Wenn man sich zum Cyborg umgerüstet hat und z.B. mit einem Mittelohrimplantat ausgestattet ist, dann gibt es überraschende Lernprozesse. Vor meiner zweiten Geburt versuchte ich immer alle Gespräche an mich zu ziehen. Manchen Gesprächspartner habe ich unpartnerschaftlich zugetextet oder den Erklärbären raushängen lassen. In Sachen Kundenbindung ist das für mich Vertriebler eigentlich geschäftsschädigend. Und in der Familienrunde hörte es sich immer so an, als ob ich das letzte Wort haben müsste. Aber ich bin doch ein ganz umgänglicher und humorvoller Typ, dachte ich zumindest.
Handelsvertreter mit Mittelohrimplantat
Mit meinem Audioprozessor kann ich ein Gespräch abgeben, ohne den Anschluss zu verlieren. Ich kann Fragen stellen und erhalte Antworten, die ich sogar unter schwierigen akustischen Umständen verstehe. Davon gibt es im Tagesverlauf eine ganze Menge.

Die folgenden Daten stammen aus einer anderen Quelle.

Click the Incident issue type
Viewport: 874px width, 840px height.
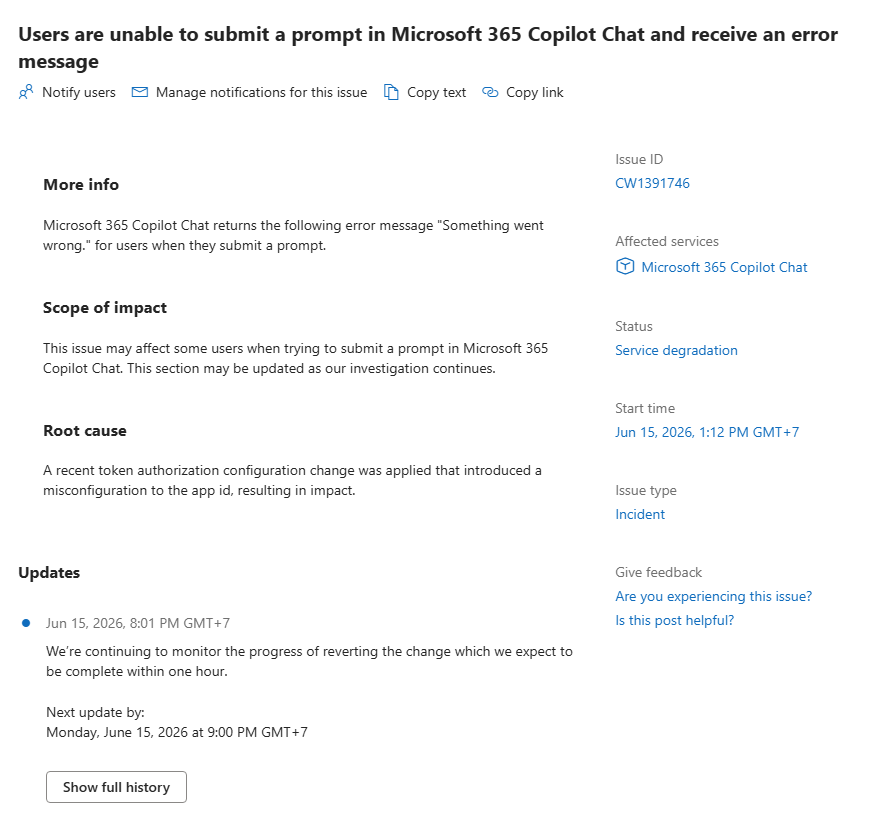tap(640, 514)
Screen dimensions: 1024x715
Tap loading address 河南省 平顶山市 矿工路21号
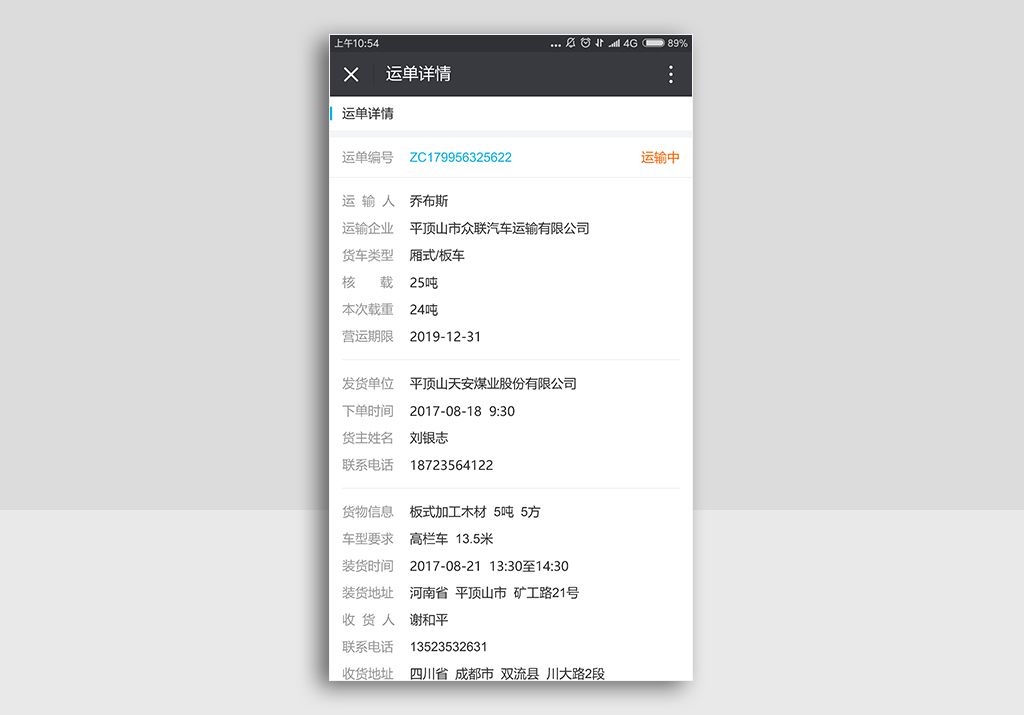pyautogui.click(x=494, y=593)
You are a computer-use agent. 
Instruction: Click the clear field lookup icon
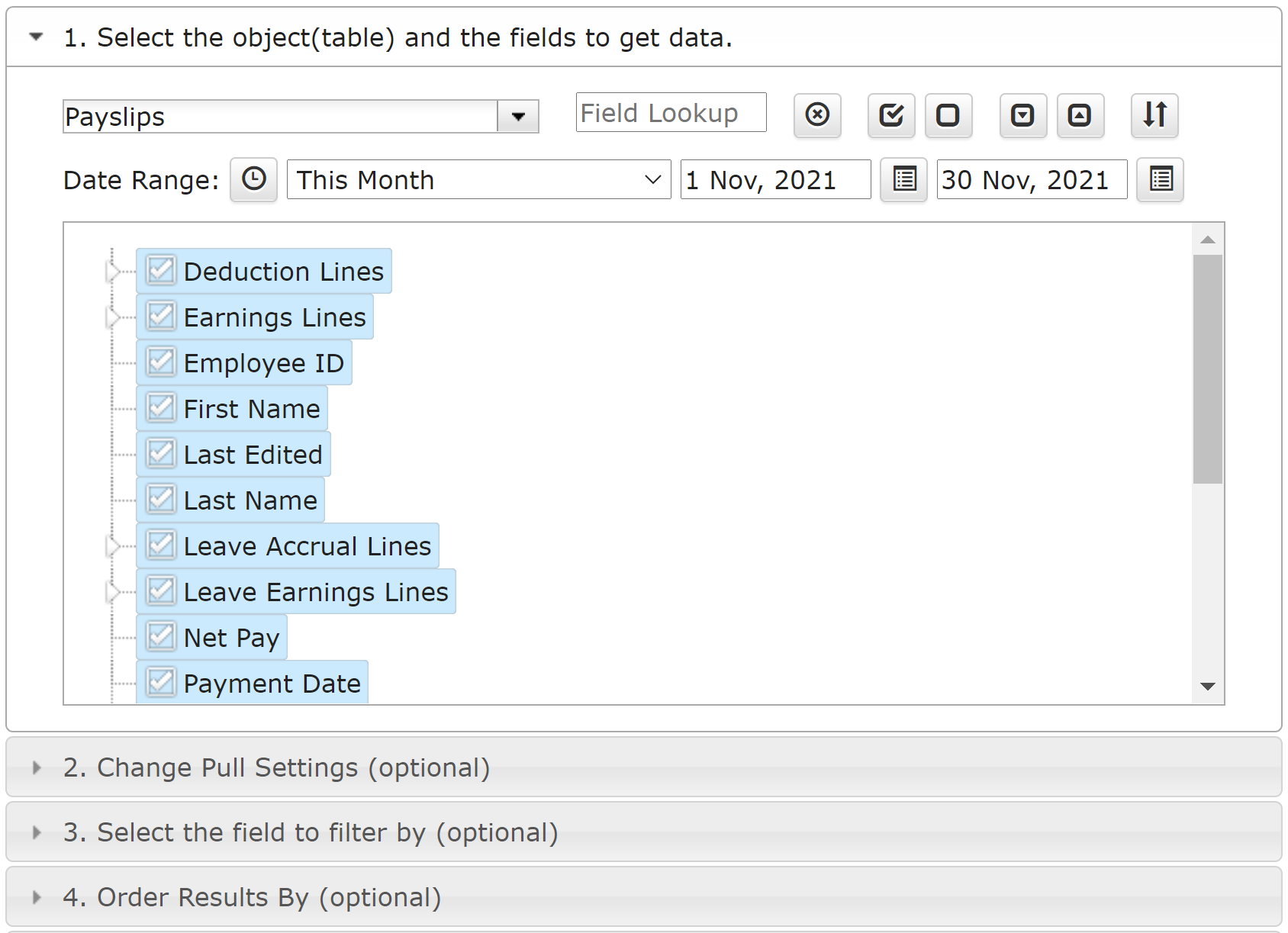coord(817,115)
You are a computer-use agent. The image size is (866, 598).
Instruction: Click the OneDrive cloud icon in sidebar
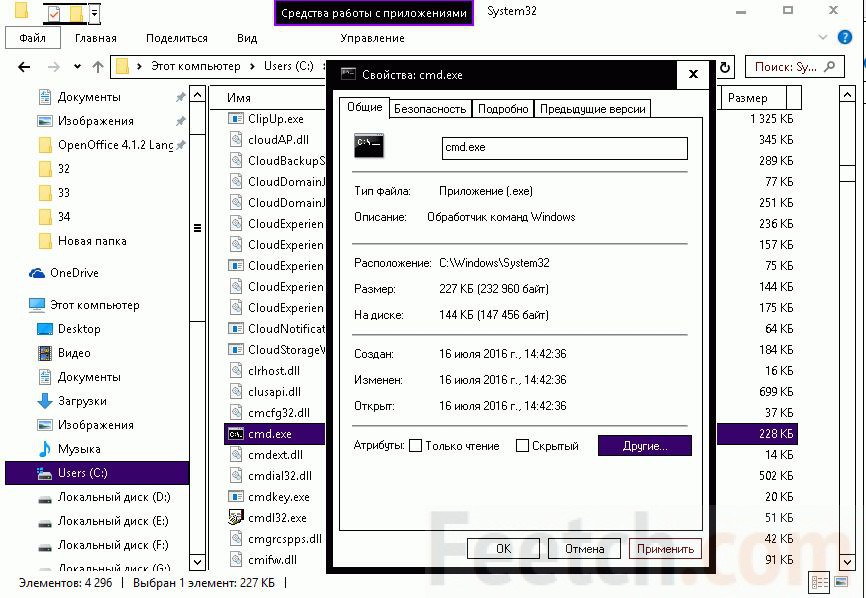(37, 273)
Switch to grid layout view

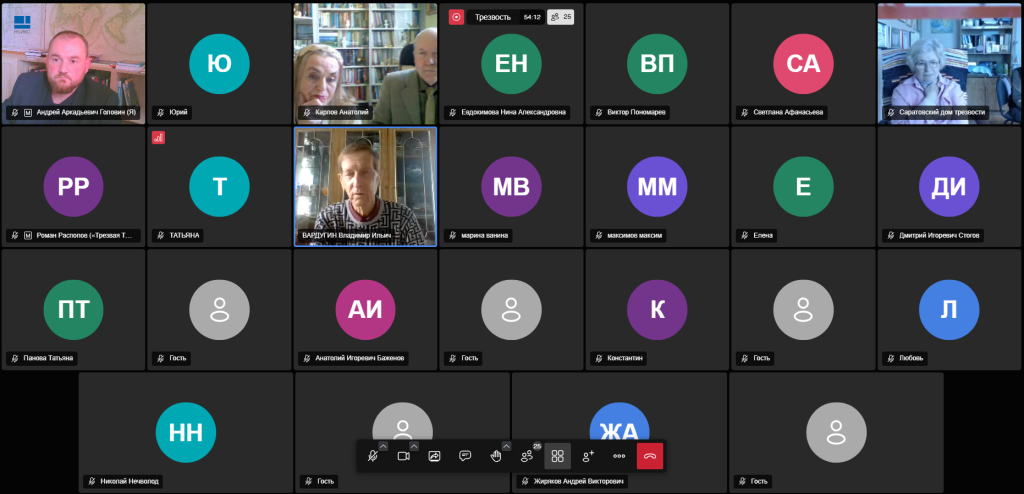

In meinem bürgerlichen Leben bin ich seit dreiundzwanzig Jahren Handelsvertreter und es ist nicht so leicht, an manche Kunden heranzukommen. Wenn man keine spontane Gesprächsführung beherrscht, dann wirkt man wie ein steifer Vertreter aus dem falschen Milieu. Und so kam ich mir gegenüber einem potentiellen Kunden vor, der mich mehrfach abblitzen ließ, bis er mich eines Tages direkt im Auto anrief. Wenn jetzt etwas schief ging, brauchte ich es gar nicht mehr zu versuchen.
Spontane Wortwechsel mit Berliner Schnauze
Ein Auto ist ja bekanntlich eine fahrende Lärmbox, trotz der Akustikexperten, die alles tun, damit wir das Richtige hören.
„Herr Rocktäschel, sitzen Sie auf dem WC?!”, polterte der Kunde durch die Freisprechanlage. Ich bekam einen Riesenschreck, denn immer, wenn Herr Plautz, so hieß er auch noch, mich ansprach, klang es wie ein Vorwurf an mich oder meine Firma.
„Nein, ich sitze im Auto und habe nur die Scheibe etwas heruntergelassen.”
„Klang wie eine WC-Spülung. In Zeiten des Handys weiß man ja nie …!”, tönte es zurück.
„Da haben Sie recht! Und was kann ich Ihnen als Nächstes antun?”, fragte ich spöttisch, denn ich war mir sicher, das Richtige gehört zu haben.
„Vorbeikommen! Wir müssen was besprechen.”
„Besser, ich komme nicht nur vorbei, sondern direkt ran!”, wurde ich noch mutiger.
„Ich hab’ sogar ‘nen Kaffee für Sie”, tönte es mit einem Lachen aus dem Lautsprecher.
Das Eis war gebrochen, der Kontakt endlich hergestellt. Und die Geschäfte liefen.
Solch spontane Wortwechsel hatte ich mir schon lange nicht mehr zugetraut, aus Angst, etwas nicht richtig verstanden zu haben. Und wenn man dann mit Berliner Schnauze auf das Falsche reagiert, ist der Kunde futsch. Das geht ja nicht! Nun habe ich wieder Mut zum Humor. Und wer einmal mit einem Kunden zusammen gelacht hat, der hat ihn für sich gewonnen.